Tuesday, December 26, 2006

Paperstand

The WSJ's "Heard on the Street" column discusses Leap Wireless (LEAP), whose shares have risen sharply this year and some investors are betting that they are in position to jump higher. To gain traction as a tiny carrier in the crowded cellphone industry, Leap took an unconventional approach. Under the brand name "Cricket," it targets niche mkts overlooked by larger carriers: young, low-income and ethnic customers. Leap doesn't require credit checks or contracts, and it offers flat-rate service rather than charging for minutes. That formula has paid off. The co has attracted 2m subs at a time when more than 3/4 of Americans already have cellphones. Shareholders have been rewarded: The stock is up 58% this year. The question now: Is the startling run over or will Leap sustain its fast-paced growth as it enters new mkts, fueling more gains? The answer could be continued growth, if investors are patient.

- **STUDY QUESTIONS**:
A - In the Leap Wireless text, by what percentage has the stock risen this year?
B - Extend the Leap Wireless text past its final sentence.

- **EXTRACTED RECORDS**:
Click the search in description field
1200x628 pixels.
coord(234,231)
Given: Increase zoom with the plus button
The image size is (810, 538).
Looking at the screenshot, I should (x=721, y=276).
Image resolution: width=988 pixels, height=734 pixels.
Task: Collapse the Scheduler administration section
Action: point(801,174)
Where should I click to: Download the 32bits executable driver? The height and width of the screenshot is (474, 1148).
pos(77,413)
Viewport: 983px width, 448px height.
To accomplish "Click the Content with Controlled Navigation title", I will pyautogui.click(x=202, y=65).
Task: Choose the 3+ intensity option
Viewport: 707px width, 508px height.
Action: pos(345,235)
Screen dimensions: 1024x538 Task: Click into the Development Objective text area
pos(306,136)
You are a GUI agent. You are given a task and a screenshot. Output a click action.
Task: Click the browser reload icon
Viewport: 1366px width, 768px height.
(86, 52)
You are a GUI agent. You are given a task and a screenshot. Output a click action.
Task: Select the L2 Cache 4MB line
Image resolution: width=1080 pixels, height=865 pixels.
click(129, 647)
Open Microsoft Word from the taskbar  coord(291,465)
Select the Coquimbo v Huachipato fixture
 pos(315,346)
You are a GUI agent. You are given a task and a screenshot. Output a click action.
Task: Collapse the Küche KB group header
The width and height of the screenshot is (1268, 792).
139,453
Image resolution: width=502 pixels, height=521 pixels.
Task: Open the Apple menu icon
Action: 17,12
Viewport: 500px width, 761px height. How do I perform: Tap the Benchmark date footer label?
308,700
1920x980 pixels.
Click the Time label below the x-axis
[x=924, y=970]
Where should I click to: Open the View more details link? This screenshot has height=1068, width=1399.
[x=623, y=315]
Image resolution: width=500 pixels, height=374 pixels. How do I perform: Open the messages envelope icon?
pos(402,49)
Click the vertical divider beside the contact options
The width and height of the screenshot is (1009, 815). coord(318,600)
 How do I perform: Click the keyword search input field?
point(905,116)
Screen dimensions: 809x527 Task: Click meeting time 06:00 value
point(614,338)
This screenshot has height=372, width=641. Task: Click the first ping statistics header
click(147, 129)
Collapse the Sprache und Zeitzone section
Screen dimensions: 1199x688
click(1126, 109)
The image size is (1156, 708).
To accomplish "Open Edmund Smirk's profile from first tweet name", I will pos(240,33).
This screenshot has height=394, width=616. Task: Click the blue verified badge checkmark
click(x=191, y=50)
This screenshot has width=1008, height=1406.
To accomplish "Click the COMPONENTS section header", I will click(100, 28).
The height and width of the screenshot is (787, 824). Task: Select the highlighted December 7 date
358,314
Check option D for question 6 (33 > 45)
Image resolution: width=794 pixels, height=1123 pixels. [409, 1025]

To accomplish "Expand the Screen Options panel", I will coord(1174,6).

- **SOLVED TASKS**:
A - 58%

B -
NY Times reports that the final burst of buying is expected to fall short of retailers’ expectations. Visa USA said that it would lower its closely watched forecast for holiday spending. Based on purchases by credit and debit card holders, Visa said sales rose 6.5% in Nov and Dec, compared with the same period last year, down from its initial forecast of a 7.5% gain. The co’s unexpected downward revision, and the millions of dollars in lost sales it represents, could have broad implications for the nation’s merchants, who count on purchases during the holiday season for nearly half of their business.